The author is also looking at making the design a 4-way superscalar capable of queuing four instructions in a single clock cycle. That doesn’t work well with instructions held in 128-bit bundles. A six-way superscalar would work better with bundles. The author is wondering just how big to make the design.

Added instructions to load / store link registers from/to memory.

Well, the author decided to switch to 40-bit instructions which are not bundled. This should allow easier implementation of varying superscalar widths. The current goal is a four-wide machine. The instruction cache line will hold eight forty-bit instructions for a line width of 320-bits.

_________________
Robert Finch http://www.finitron.ca


Fri Nov 15, 2019 4:28 am WWW

Joined: Wed Jan 09, 2013 6:54 pm
Posts: 1647
> In the morning I think I can conquer any level of complexity. At the end of the day I can’t make things simple enough.
Hee hee!

> Mask registers support logical operations between them, and a few other operations...
Hmm seems like they could be the same things as the usual integer registers. How do Intel manage their super-wide SIMD extensions - does that give any clue? I believe they have now reached 512 bits wide... ah yes, they have 8 "opmask" registers:
> Most AVX-512 instructions may indicate one of 8 opmask registers (k0–k7). For instructions which use a mask register as an opmask, register `k0` is special: a hardcoded constant used to indicate unmasked operations. For other operations, such as those that write to an opmask register or perform arithmetic or logical operations, `k0` is a functioning, valid register. In most instructions, the opmask is used to control which values are written to the destination. A flag controls the opmask behavior, which can either be "zero", which zeros everything not selected by the mask, or "merge", which leaves everything not selected untouched.
- https://en.wikipedia.org/wiki/AVX-512#E ... d_features


Fri Nov 15, 2019 10:21 am

Joined: Mon Oct 07, 2019 2:41 am
Posts: 273
As a reminder 40/48 bits (external size) have a better standard floating point number format than 32 bits.Double precision is allways a slower option in both memory bandwith and computing speed.
Some good ideas on floating point/decmal computing can be found here. http://www.quadibloc.com/main.htm


Fri Nov 15, 2019 6:19 pm

Joined: Sat Feb 02, 2013 9:40 am
Posts: 1531
Location: Canada
Quote:
A flag controls the opmask behavior, which can either be "zero", which zeros everything not selected by the mask, or "merge", which leaves everything not selected untouched.
Having a zero or merge is such a good idea that the nvio author decided to use one of the unused bits in the instruction to indicate for a zeroing or merge.
The author is amazed at how the x86 architecture has adapted. What started out as an eight bit accumulator oriented design is now register oriented vector processor.

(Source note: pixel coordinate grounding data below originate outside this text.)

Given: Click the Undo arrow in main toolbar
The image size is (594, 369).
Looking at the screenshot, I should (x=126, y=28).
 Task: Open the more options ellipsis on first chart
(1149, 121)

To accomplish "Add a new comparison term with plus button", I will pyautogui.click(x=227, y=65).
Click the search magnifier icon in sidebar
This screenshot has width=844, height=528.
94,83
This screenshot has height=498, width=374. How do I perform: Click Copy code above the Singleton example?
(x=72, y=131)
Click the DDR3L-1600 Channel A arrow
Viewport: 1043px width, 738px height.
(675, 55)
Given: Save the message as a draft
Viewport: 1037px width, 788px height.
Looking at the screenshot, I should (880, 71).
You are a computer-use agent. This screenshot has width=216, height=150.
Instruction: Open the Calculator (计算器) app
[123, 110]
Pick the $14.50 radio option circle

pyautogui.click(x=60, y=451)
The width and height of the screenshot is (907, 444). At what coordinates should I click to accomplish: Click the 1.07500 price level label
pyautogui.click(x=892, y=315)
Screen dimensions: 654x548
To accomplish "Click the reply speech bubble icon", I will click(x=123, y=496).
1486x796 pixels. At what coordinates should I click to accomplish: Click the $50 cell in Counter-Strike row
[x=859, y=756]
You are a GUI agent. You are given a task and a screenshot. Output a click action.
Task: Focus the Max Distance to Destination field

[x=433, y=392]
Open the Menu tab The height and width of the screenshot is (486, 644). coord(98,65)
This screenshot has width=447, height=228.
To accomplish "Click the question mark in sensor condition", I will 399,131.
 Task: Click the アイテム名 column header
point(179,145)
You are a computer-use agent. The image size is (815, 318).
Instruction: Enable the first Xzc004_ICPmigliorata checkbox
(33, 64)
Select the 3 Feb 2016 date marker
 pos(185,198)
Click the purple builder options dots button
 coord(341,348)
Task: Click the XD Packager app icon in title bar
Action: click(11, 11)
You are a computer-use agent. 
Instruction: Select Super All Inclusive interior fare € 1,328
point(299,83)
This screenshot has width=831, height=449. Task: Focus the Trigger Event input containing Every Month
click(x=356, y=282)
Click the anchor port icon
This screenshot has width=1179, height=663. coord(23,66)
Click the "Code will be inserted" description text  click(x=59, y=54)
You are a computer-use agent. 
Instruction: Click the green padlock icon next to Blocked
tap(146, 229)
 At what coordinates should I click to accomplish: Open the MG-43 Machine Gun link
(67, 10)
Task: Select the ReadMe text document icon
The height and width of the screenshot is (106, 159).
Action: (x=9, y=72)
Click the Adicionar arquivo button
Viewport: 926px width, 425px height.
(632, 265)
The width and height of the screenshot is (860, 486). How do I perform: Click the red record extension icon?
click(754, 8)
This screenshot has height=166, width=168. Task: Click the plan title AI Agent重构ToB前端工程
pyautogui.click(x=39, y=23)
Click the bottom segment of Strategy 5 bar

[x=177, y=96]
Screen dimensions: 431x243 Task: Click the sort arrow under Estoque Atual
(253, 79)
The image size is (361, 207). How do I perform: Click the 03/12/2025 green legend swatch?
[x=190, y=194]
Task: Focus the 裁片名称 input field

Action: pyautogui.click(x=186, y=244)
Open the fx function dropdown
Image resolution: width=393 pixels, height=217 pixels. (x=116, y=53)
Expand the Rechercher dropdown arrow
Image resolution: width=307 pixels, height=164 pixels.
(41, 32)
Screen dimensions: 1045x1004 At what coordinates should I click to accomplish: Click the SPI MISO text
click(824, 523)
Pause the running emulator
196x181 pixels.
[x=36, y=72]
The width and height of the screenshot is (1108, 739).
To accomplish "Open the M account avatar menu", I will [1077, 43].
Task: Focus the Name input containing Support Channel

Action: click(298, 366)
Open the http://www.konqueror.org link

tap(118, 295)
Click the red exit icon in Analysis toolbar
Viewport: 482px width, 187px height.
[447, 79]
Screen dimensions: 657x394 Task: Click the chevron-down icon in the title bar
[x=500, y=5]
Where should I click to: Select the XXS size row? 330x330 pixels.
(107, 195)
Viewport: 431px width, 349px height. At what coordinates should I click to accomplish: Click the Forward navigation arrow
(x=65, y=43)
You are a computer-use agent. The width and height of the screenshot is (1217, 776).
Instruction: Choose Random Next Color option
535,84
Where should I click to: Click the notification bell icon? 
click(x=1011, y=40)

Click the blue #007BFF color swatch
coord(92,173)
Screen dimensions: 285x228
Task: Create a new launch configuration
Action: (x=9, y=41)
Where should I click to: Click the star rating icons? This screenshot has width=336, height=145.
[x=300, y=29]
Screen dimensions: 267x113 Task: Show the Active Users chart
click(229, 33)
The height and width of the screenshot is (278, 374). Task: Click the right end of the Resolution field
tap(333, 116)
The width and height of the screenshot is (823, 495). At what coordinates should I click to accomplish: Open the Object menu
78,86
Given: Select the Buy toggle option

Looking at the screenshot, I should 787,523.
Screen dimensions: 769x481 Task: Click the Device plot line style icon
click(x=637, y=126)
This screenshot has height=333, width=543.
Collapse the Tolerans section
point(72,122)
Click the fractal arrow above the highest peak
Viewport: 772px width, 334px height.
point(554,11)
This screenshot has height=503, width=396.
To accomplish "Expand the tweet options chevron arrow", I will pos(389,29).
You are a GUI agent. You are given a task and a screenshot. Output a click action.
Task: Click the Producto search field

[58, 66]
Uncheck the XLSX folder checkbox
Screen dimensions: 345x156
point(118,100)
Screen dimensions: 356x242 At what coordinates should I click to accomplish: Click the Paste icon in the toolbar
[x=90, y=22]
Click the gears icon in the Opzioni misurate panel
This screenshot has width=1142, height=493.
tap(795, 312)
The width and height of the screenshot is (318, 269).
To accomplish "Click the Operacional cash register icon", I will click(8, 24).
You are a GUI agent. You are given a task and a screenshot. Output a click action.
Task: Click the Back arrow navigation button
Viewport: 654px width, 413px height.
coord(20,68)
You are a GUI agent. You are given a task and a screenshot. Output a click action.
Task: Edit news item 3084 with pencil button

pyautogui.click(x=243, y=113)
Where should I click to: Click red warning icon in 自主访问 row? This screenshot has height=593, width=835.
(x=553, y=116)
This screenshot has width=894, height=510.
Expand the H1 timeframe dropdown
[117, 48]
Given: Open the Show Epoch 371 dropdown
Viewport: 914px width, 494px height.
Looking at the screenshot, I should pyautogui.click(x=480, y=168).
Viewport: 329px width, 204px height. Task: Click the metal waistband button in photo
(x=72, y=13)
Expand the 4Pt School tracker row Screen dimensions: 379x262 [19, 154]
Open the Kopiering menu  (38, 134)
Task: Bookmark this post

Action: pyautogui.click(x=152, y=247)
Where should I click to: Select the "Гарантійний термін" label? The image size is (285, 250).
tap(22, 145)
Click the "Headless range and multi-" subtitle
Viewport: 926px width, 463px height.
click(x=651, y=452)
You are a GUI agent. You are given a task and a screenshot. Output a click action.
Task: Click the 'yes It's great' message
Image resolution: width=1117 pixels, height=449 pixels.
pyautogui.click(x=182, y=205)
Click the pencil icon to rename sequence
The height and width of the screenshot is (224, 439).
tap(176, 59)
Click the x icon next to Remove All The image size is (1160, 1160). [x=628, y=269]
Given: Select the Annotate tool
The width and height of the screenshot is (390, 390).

Looked at the AVX512 features. Each of 32 registers is 512 bits wide. A subset of the register is then considered to be a vector element. nvio in those terms is actually an array processor. nvio features the “poor man’s” SIMD, allow portions of a register to be updated in isolation. A 128-bit wide register may be treated as four 32-bit values for instance. It’s tempting to make things 512 bits wide having seen the AVX512.

For AVX512 I wonder how an immediate constant is loaded into a register. 512 bits wide instruction operand?

Quote:
As a reminder 40/48 bits (external size) have a better standard floating point number format than 32 bits.Double precision is allways a slower option in both memory bandwith and computing speed.
The author prefers an 80-bit double format himself, with 40-bit single precision and designed a couple of 80-bit cpu’s as a result.

Back to nvio3. Switching to regular fixed size 40-bit instructions means that instructions can be accessed as an array of 40-bit values in program code. The author is tempted to add an instruction type to the compiler to allow manipulation of instructions.

Switching from 128-bit bundles has made the I$ more challenging. So, the paradigm of distinguishing between instruction and data addresses is used.

The processor reads from I$ in 160-bit bundles (4 x 40 bits). Four bundles are fit onto a cache line making a cache line 640 bit or 80 bytes wide. This is only about 20% wider than the typical 64-byte cache line. 640-bit lines presents a challenge accessing the cache as a cache lines are not a multiple of two in length. I$ is a multiple of 40 in length. This could be viewed in terms of instructions which is 16 instructions. This is a nice multiple of two. So, instruction addresses are in terms of the instruction count, not a byte address. Converting from an instruction address to a memory byte address is simple: multiply by five, which amounts to a shift and add. In terms of the I$ controller it needs to convert a line number to a byte address, so, multiply by 80 (shift and add). Accessing the correct memory bytes to load a cache line is handled by the I$ controller. The I$ controller loads 128-bit values which must then be shifted to the correct position for the cache line. Fortunately making lines 80 bytes wide means they are a multiple of 128-bits in width.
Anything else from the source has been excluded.